Part of the reason I watch so many movies that one might consider 'bad', and that I myself realize I may not enjoy, is because every once in awhile you come across something unexpected. That was certainly the case with one of Saturday's films.
Lovely Molly has been the victim of an unfortunate marketing campaign, which tries to sell it as a demonic possession film. Just take a look at the DVD cover above; those various runic symbols appear nowhere in the film. The trailer also uses some misleading editing to try and sell the demonic angle, which seems to have resulted in more than a few dissatisfied customers(judging from the people who rent from the video store I work at). In reality, the film owes more the Roman Polanski's Repulsion than The Exorcist or any of it's many acolytes. Lovely Molly is a surprisingly mature and unblinking look at the slow descent into madness and depression as Molly, a child-abuse survivor and recovering heroin addict, moves with her new husband into her childhood home. With her husband away for long stretches of time as a truck driver, she sleepwalks through a janitorial position at the mall and spends her nights terrorized by horrific memories and mysterious, possibly supernatural events at home.
Lovely Molly isn't perfect, but it's grounded by a bravura performance from Gretchen Lodge as Molly, who plays everything with a complete lack of vanity and twitchy despair. The fourth feature from Eduardo Sanchez, one of the two guys behind The Blair Witch Project, Lovely Molly incorporates some of the handheld camera documentary style he utilized in that film, but here it's used only sporadically, as Molly attempts to document her torment and prove it isn't all in her mind. Lovely Molly incorporates this to pretty great effect, and overall it feels like a more assured and measured film than the scattershot intensity of Blair Witch, and it's leagues beyond the bizarre and underwhelming Altered(Sanchez's first post-BWP film).

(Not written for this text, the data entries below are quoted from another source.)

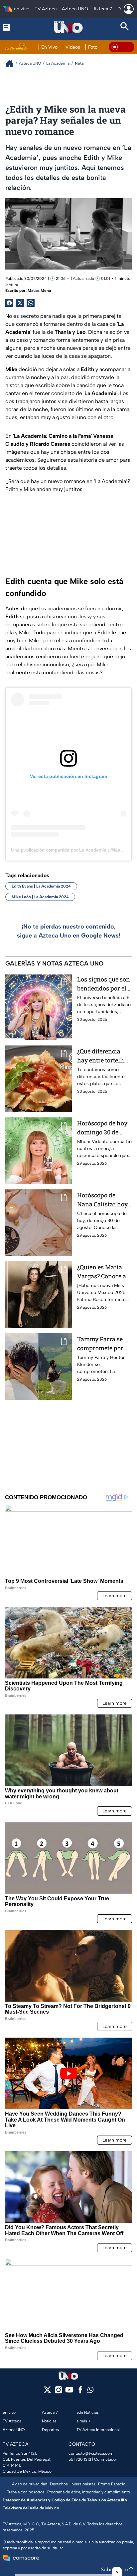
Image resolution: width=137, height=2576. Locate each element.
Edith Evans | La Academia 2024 (41, 886)
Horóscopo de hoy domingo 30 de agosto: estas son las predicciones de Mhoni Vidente (104, 1128)
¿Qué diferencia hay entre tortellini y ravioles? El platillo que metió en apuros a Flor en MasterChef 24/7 (104, 1056)
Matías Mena (39, 290)
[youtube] (69, 2392)
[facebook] (80, 2392)
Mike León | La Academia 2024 (40, 897)
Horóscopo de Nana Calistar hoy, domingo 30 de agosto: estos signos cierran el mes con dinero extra (103, 1200)
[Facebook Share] (9, 303)
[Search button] (124, 27)
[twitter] (47, 2392)
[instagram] (58, 2392)
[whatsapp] (90, 2391)
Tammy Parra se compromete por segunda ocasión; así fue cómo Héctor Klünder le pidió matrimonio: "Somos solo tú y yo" (102, 1344)
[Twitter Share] (20, 303)
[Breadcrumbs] (12, 63)
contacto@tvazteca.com (90, 2453)
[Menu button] (12, 27)
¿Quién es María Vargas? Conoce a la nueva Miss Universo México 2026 (101, 1272)
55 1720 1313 (79, 2459)
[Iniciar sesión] (129, 9)
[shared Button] (31, 303)
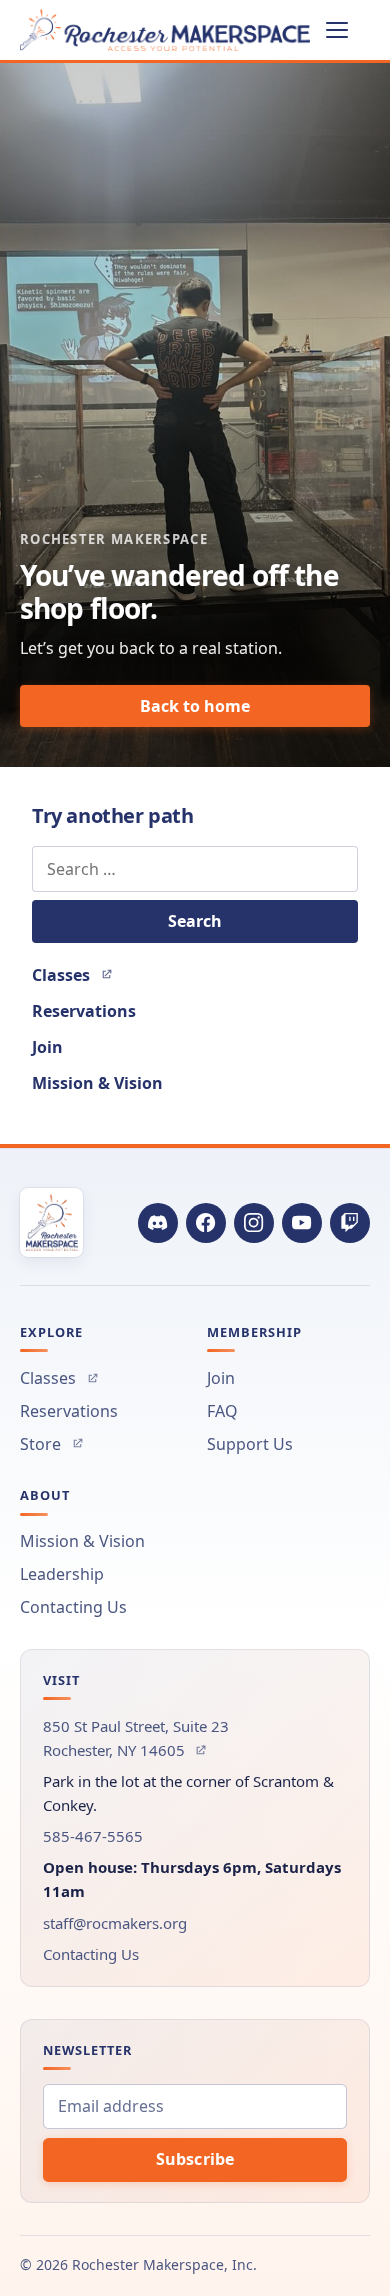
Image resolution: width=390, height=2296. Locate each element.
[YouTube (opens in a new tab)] (302, 1223)
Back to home (195, 706)
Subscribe (195, 2159)
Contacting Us (73, 1607)
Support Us (250, 1444)
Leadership (62, 1574)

Later that night, I checked out Kaidan, from Hideo Nakata, director of Ringu 1&2, and Dark Water. An explicit response and rebuke to the modern trends of J-Horror that Nakata helped popularize, Kaidan is a throwback to the traditional Japanese ghost stories of yesteryear. In what could be seen as a nod to Kwaidan, Kaidan opens with a fantastically fake prologue, complete with on-screen narrator and intentionally, noticeably artificial sets(cardboard trees, fake snow). The opening is wonderful, showing how a samurai refused to pay back a debt, and killed the man he owed money to. As he dies, the man curses him, which results in the samurai's death. Years later, the man's son, Shinkichi, meets the samurai's daughter, Oshiga, and a romance develops. The film quickly falls into a rut as it transitions into a more realistic style, and the romance never becomes very interesting. After an argument leaves the wife with a cut above her eye, she falls ill and eventually dies, but not before cursing her husband in turn, promising that if he ever falls in love with another woman she will kill her.
Kaidan picks up in the last act, as Shinkichi finds himself in a new town, boxed in by the consequences of his wife's curse and believed by the entire town to be a murderer and thief. Unfortunately the film is only fitfully engaging until the final act, and is not a very convincingly told story. Some great moments are scattered throughout, and the film has a pleasing visual style when it comes to the various outdoor night scenes, but the staging is otherwise pretty generic.